Among the lines below, copy each one in which "list" appears.

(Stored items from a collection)

++++++++

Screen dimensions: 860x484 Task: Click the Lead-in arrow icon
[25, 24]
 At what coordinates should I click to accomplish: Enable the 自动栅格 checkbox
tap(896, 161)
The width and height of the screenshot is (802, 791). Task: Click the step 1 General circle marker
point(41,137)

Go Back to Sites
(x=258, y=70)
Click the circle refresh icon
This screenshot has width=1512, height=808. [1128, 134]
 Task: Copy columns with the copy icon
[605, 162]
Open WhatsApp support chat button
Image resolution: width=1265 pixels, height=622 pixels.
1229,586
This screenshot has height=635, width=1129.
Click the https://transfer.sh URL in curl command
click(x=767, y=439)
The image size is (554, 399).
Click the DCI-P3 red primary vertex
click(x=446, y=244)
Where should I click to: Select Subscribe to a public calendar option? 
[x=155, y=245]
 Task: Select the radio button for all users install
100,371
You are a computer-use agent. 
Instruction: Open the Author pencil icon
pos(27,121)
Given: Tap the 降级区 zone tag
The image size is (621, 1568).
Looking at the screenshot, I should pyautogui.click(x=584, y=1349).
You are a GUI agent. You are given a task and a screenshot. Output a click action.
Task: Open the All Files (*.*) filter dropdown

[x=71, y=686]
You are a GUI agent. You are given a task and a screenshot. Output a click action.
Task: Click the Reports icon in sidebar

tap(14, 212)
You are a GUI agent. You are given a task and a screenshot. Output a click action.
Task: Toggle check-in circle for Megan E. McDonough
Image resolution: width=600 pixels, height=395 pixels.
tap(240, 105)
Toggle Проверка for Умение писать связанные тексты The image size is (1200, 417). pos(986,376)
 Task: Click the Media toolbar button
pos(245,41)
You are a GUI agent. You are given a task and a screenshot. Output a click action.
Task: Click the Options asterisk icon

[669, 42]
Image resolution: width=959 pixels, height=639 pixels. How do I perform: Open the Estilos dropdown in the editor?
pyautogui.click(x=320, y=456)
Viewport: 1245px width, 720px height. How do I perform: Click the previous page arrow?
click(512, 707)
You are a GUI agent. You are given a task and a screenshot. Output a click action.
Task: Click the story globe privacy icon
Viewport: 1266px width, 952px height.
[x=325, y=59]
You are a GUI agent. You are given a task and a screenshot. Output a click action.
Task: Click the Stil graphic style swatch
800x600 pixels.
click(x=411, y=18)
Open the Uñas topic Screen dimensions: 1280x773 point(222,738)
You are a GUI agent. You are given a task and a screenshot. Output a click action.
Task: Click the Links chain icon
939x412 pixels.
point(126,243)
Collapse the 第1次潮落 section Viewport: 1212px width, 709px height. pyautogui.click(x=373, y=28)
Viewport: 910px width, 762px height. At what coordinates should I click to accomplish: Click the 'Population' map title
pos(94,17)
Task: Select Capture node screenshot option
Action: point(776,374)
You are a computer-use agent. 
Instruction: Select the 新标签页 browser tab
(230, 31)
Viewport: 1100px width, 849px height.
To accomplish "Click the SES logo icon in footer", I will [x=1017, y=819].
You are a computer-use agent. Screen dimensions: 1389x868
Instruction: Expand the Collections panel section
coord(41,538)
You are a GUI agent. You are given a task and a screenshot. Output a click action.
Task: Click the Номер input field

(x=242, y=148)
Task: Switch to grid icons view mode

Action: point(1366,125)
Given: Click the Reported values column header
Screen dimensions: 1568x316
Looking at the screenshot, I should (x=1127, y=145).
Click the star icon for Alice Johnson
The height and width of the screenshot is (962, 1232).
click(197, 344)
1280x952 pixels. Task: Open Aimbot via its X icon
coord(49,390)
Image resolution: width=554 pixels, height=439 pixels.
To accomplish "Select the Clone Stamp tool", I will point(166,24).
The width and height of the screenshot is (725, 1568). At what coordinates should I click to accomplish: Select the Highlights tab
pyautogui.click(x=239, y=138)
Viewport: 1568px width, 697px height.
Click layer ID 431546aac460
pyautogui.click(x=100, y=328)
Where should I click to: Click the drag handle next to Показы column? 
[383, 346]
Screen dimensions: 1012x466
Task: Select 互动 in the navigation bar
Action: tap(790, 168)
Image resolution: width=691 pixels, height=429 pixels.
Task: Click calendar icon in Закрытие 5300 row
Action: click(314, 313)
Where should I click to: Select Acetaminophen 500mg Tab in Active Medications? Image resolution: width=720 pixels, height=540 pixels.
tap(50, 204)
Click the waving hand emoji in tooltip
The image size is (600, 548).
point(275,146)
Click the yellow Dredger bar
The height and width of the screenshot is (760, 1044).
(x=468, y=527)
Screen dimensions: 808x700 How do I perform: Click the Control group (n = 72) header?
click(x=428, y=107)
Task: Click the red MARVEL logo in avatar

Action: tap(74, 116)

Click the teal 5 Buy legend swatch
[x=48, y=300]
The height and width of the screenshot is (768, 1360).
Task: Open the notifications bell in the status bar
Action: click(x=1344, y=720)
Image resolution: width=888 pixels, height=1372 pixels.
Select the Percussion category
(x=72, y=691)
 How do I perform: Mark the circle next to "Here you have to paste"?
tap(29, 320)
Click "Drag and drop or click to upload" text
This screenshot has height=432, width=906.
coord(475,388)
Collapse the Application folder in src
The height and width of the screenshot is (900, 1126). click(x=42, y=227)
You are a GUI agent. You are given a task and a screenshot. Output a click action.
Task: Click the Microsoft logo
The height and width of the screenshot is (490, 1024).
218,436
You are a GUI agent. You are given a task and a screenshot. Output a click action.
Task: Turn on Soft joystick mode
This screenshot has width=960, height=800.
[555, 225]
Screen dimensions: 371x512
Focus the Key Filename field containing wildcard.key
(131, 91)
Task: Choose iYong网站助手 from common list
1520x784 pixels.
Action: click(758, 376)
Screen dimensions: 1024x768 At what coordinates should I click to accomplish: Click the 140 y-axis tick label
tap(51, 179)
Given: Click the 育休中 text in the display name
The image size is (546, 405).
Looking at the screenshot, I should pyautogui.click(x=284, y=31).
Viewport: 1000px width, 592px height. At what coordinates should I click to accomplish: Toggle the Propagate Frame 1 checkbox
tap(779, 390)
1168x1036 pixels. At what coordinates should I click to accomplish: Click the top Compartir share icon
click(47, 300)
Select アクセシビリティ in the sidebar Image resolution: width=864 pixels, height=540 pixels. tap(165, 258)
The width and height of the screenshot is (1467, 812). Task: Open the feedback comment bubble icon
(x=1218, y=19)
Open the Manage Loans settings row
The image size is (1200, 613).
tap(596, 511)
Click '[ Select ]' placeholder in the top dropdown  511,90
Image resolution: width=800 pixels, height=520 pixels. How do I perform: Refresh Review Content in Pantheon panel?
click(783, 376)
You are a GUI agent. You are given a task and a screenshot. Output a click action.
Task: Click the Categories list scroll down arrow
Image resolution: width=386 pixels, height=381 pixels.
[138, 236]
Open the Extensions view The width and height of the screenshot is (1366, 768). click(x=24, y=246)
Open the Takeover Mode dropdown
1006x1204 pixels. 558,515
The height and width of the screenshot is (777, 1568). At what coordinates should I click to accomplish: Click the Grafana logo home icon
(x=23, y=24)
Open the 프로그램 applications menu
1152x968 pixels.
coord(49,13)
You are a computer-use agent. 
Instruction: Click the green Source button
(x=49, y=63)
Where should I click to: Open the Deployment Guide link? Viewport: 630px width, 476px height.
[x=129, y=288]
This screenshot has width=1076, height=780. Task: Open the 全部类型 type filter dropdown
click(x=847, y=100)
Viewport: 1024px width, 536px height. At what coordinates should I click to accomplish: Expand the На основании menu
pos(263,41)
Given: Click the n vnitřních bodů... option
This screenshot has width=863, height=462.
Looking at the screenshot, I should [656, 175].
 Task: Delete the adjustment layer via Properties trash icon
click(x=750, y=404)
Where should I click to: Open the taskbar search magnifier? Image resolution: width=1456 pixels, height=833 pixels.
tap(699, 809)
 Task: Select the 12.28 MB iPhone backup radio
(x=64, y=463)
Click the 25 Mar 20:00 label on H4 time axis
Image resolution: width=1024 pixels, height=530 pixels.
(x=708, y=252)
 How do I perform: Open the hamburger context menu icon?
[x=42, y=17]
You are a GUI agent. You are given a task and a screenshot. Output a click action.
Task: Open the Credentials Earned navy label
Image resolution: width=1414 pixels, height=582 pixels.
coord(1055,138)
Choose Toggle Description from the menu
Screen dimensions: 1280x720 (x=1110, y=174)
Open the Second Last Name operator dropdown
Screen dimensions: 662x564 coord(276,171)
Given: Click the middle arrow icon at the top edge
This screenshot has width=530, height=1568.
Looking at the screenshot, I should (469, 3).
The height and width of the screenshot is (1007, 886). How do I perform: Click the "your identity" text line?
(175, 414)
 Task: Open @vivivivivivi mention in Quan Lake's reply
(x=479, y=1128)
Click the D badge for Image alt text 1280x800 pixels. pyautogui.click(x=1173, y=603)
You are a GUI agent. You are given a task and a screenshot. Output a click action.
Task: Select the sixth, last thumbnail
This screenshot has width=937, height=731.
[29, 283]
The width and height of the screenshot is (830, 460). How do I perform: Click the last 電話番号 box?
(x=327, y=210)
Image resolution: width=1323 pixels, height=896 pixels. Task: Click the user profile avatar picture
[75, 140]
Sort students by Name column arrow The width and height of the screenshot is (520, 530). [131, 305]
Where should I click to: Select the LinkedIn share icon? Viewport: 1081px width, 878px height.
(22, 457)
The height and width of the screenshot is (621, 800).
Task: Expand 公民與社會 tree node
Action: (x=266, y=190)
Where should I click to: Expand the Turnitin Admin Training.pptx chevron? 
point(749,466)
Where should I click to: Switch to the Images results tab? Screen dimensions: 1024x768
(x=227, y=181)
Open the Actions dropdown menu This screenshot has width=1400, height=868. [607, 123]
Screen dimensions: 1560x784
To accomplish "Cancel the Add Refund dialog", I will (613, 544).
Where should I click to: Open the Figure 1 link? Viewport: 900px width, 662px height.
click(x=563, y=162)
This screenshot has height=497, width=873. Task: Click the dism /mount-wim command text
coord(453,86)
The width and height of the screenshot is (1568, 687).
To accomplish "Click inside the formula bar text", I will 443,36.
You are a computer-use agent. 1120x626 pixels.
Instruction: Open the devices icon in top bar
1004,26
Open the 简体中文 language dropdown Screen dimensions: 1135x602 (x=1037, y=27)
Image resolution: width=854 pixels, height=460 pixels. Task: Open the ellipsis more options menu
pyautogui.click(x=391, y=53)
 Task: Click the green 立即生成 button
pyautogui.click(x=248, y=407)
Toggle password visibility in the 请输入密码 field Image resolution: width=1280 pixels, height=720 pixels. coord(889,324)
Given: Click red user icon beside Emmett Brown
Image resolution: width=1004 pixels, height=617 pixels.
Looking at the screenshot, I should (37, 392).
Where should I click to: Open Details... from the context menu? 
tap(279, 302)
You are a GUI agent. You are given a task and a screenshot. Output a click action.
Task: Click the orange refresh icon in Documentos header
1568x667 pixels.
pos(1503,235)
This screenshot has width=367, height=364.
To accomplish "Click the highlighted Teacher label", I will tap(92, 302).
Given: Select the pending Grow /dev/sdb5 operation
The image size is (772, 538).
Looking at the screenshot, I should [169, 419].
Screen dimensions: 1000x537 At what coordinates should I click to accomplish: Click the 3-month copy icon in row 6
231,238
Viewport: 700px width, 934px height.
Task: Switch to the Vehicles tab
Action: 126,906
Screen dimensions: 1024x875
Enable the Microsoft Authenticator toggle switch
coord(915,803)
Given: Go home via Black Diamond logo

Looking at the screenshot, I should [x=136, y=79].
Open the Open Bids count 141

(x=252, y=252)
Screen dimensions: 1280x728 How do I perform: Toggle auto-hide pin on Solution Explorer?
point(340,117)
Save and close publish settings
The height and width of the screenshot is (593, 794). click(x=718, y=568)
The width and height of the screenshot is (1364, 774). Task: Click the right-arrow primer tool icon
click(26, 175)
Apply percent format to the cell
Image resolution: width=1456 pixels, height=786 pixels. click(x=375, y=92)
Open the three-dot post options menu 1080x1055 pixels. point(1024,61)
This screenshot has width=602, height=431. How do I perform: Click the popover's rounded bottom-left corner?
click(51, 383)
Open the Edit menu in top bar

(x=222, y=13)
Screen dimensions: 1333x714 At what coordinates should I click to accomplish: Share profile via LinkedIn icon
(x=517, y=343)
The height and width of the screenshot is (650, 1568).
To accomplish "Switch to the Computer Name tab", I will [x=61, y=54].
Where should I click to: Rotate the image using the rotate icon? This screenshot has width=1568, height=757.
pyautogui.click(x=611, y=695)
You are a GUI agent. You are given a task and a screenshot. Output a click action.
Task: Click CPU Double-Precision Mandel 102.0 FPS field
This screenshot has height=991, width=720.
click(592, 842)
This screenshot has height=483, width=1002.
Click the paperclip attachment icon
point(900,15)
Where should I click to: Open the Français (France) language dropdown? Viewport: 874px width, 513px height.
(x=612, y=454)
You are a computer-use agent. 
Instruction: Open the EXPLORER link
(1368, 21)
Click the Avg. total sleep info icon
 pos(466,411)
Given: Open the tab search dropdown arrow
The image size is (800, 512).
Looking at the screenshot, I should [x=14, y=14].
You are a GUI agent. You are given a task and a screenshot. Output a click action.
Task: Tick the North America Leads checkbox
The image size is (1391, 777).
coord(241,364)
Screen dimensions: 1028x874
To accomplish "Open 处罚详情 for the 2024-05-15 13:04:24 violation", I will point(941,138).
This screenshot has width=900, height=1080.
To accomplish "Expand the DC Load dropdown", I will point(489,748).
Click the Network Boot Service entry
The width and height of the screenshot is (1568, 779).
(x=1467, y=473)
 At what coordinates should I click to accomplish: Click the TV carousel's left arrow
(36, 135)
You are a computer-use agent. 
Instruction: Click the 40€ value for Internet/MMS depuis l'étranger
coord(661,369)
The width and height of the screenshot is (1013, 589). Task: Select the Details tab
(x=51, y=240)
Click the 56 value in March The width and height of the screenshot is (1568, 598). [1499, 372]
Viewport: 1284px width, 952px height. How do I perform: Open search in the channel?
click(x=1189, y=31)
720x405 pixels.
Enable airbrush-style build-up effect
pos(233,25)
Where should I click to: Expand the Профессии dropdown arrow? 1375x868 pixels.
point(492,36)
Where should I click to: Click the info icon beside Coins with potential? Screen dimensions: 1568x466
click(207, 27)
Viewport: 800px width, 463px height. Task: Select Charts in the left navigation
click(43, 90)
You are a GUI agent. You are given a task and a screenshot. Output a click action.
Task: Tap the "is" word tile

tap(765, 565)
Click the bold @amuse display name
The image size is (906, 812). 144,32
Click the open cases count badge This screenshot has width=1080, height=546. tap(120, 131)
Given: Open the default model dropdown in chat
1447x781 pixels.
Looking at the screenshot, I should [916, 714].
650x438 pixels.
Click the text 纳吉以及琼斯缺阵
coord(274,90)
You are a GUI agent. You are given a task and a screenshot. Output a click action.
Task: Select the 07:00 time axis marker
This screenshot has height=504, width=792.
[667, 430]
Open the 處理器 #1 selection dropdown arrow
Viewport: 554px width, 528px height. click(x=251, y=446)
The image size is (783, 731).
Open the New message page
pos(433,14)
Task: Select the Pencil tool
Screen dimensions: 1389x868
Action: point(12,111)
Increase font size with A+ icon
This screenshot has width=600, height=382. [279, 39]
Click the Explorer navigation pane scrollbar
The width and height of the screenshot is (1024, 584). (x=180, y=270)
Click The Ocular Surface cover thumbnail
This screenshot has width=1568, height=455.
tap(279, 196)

++++++++

Solution to the exercise:
Task: Choose iYong网站助手 from common list
Task: Click the Categories list scroll down arrow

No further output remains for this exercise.